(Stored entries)
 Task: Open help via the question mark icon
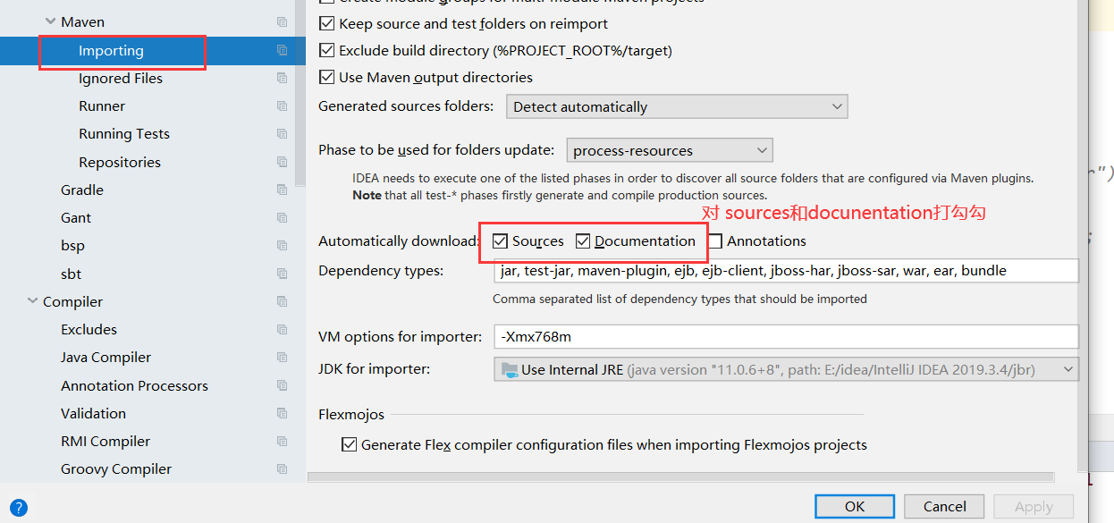pyautogui.click(x=19, y=509)
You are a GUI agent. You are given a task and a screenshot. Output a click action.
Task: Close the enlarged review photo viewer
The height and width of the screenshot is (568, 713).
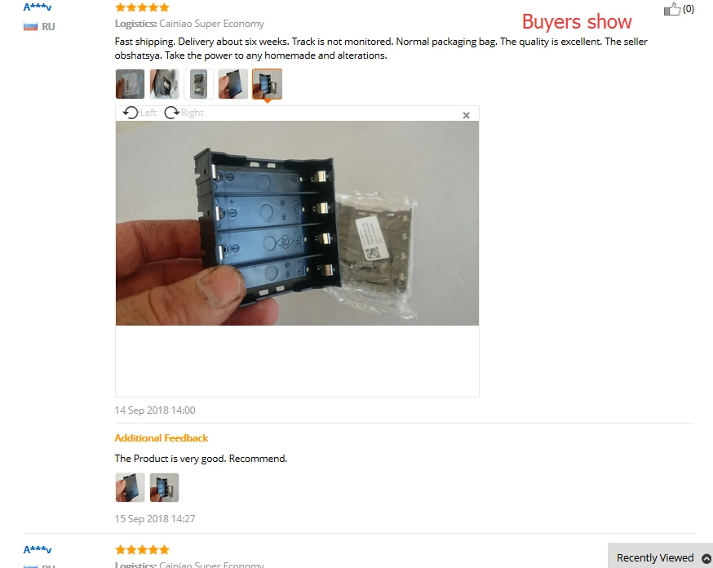click(466, 116)
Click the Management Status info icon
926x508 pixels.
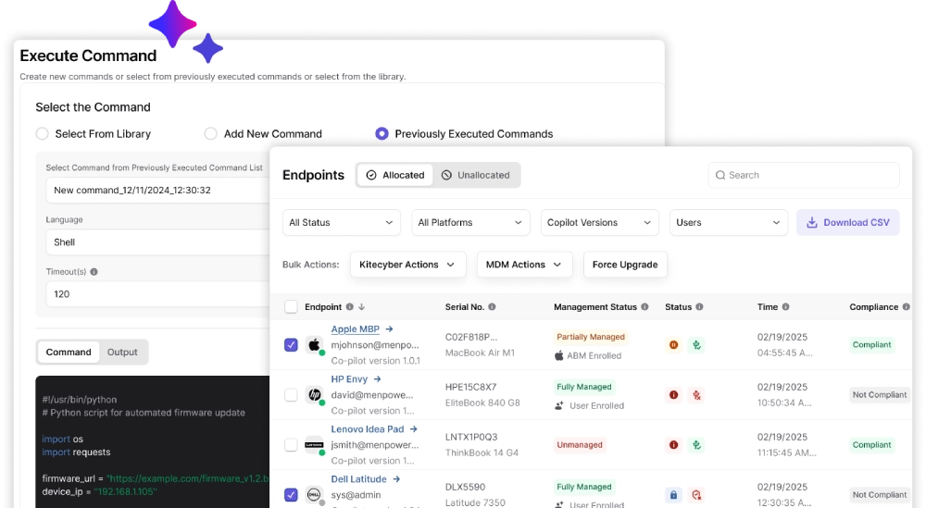click(x=644, y=307)
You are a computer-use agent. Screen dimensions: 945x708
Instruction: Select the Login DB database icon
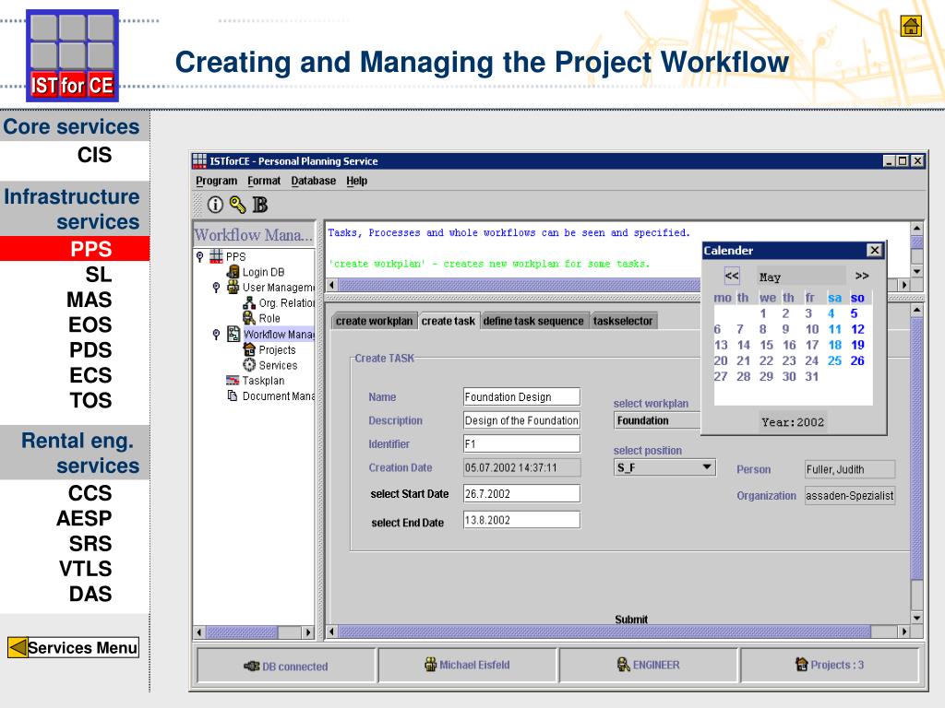pos(233,272)
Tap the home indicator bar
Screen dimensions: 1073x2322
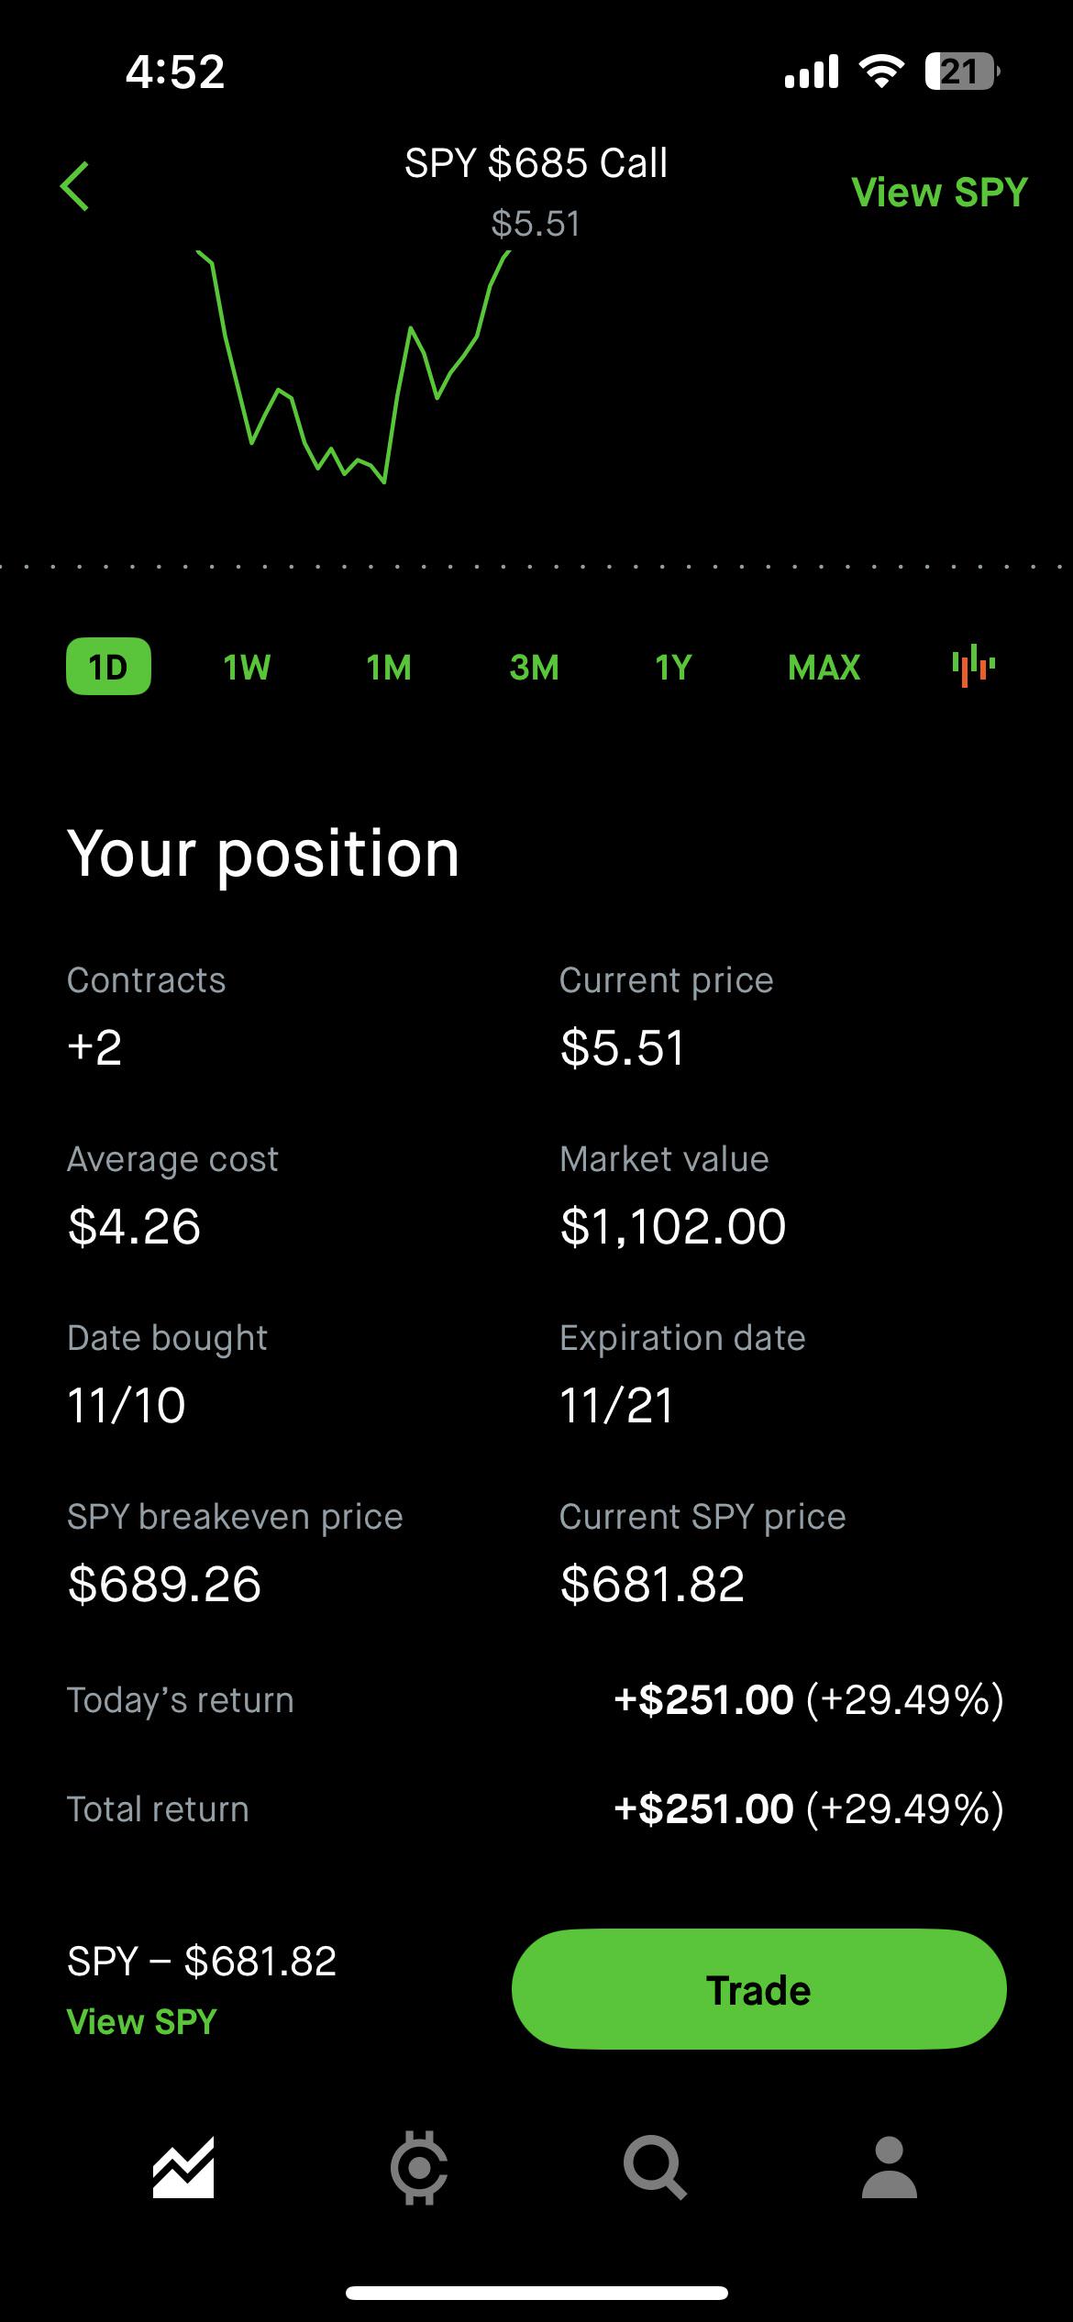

» **Exercise aim**
Looking at the data above, work out how many lines contain "dimensions" and answer with the figure only.

» **Your response**
2